Hi, I don't know whether anyone else has this problem (I did see a post from a SKY user but it didnt' seem quite the same).

I have a Thompson Scenium Tivo box, and an NTL set top box. Generally the channel changing is ok, but sometimes (randomly) it gets itself in a state where it goes to channel 0 (on the NTL box) rather than 30 or whatever. This usually happens after I've been recording a program (for example on 30), the recording finishes, and the Tivo tries to change to the same channel again. It's this that usually fails (ending up on the wrong channel)

If I then (using the TIVO remote) enter the channel number again, the NTL box shows the correct number, but the Tivo box shows the blue screen saying it's not getting a signal from the NTL box. But connecting it to the TV shows the NTL box is outputting, so the Tivo box seems to be in a strange state. Entering the channel *again* fixes it (I think by forcing the Tivo to try again).

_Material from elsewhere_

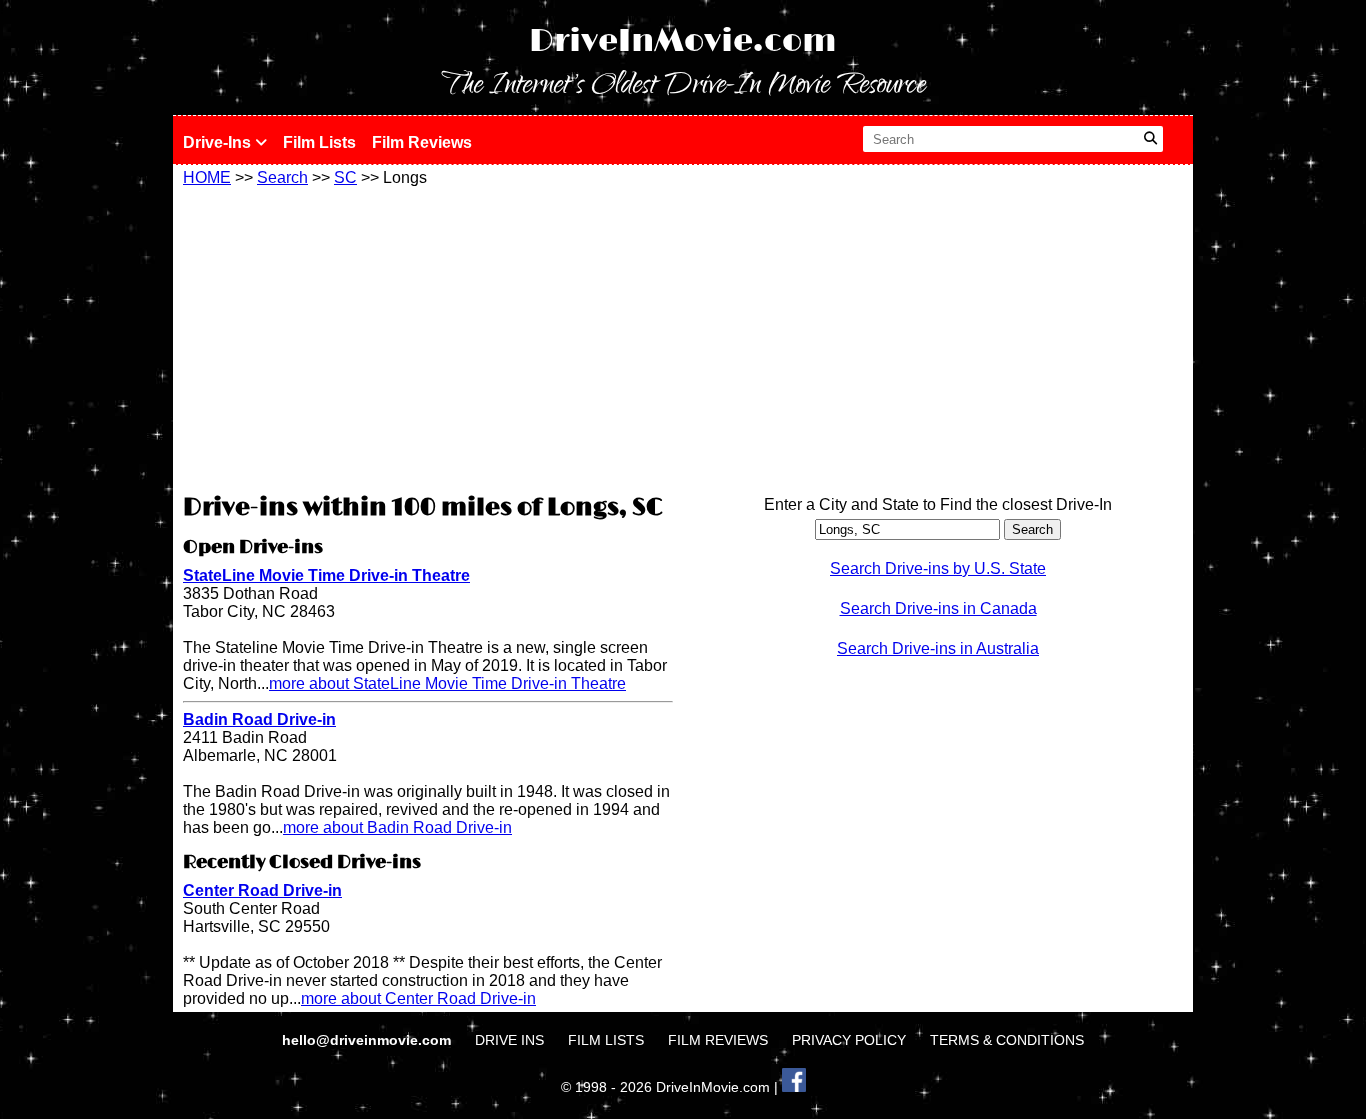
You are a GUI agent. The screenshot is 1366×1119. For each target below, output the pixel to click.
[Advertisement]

I've tried a variety of different speed settings on the IR setup, but this seems to be the best I can get it, which is really annoying if it ends up recording the wrong channel (or recording a black screen) on a subsequent record.

This is the only complaint I have on an otherwise excellent product. Can anyone help?

Thanks in advance.

Steve.


----------



## GarySargent (Oct 27, 2000)

You shouldn't enter the same channel again that TiVo already thinks it is on, as it assumes you want to go to that channel on its RF tuner (hence the blue no signal screen). Entering the channel again switches back to the SCART input version of that channel number.

If you end up on channel 0, press channel up, then channel down, or do what you do now.


----------



## beastman (May 26, 2002)

steve I've has the same problem as you - intermitantly - did you resolve it?


----------